Task directions >>
Please convert the entries below into a Markdown table with the columns "Row" and "Line", giving each non-blank line its own numbered row. Leave the pictures out.

Exercise inputs >>
»»

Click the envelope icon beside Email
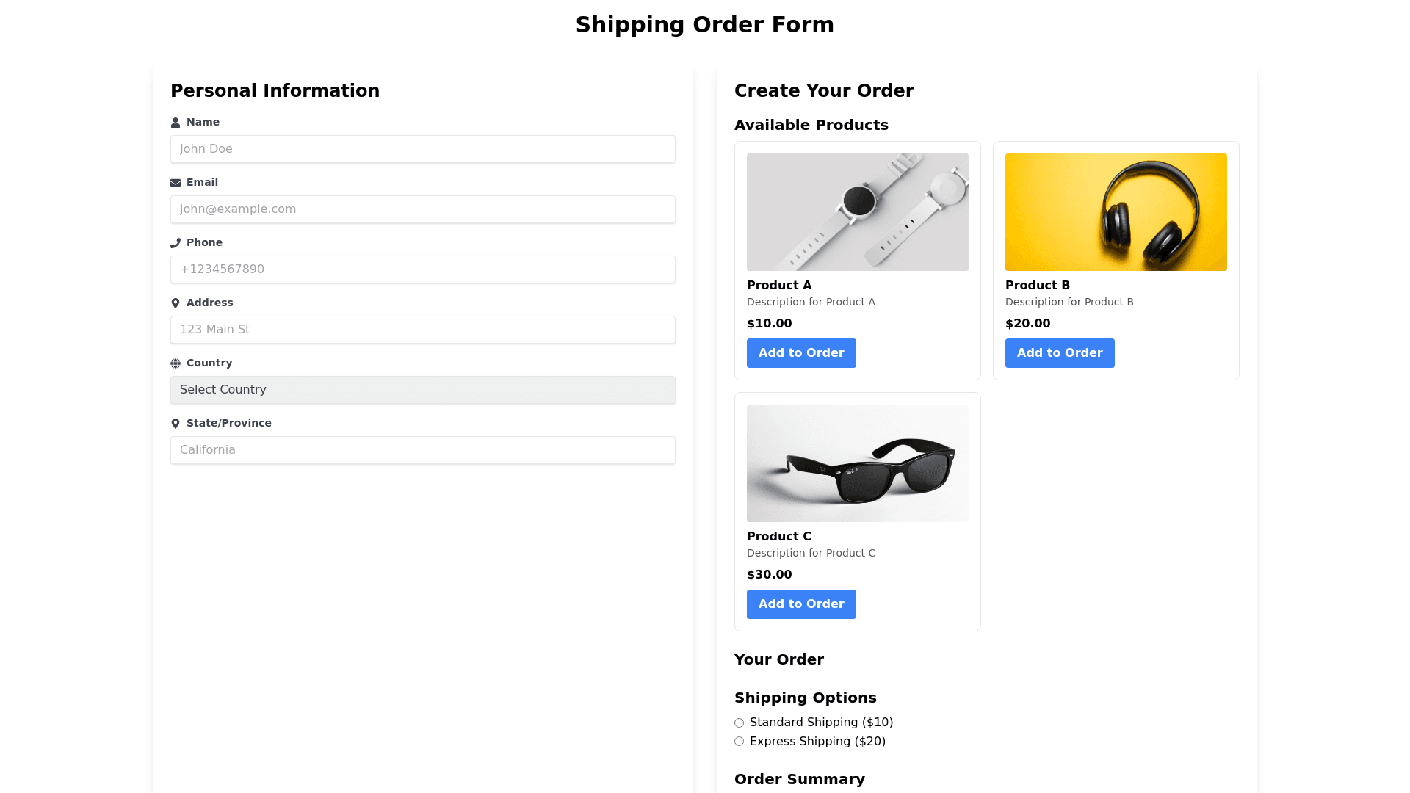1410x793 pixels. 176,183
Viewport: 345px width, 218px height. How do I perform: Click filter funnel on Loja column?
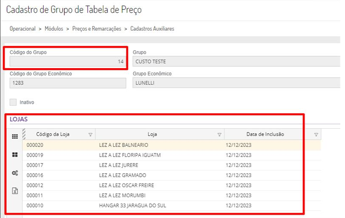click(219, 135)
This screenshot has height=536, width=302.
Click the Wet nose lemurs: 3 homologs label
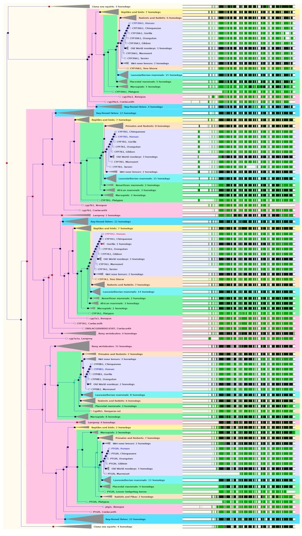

««

Response to this exercise >>
| Row | Line |
|---|---|
| 1 | Click the envelope icon beside Email |
| 2 | 1410x793 pixels. 176,183 |
| 3 | Viewport: 345px width, 218px height. How do I perform: Click filter funnel on Loja column? |
| 4 | click(219, 135) |
| 5 | This screenshot has height=536, width=302. |
| 6 | Click the Wet nose lemurs: 3 homologs label |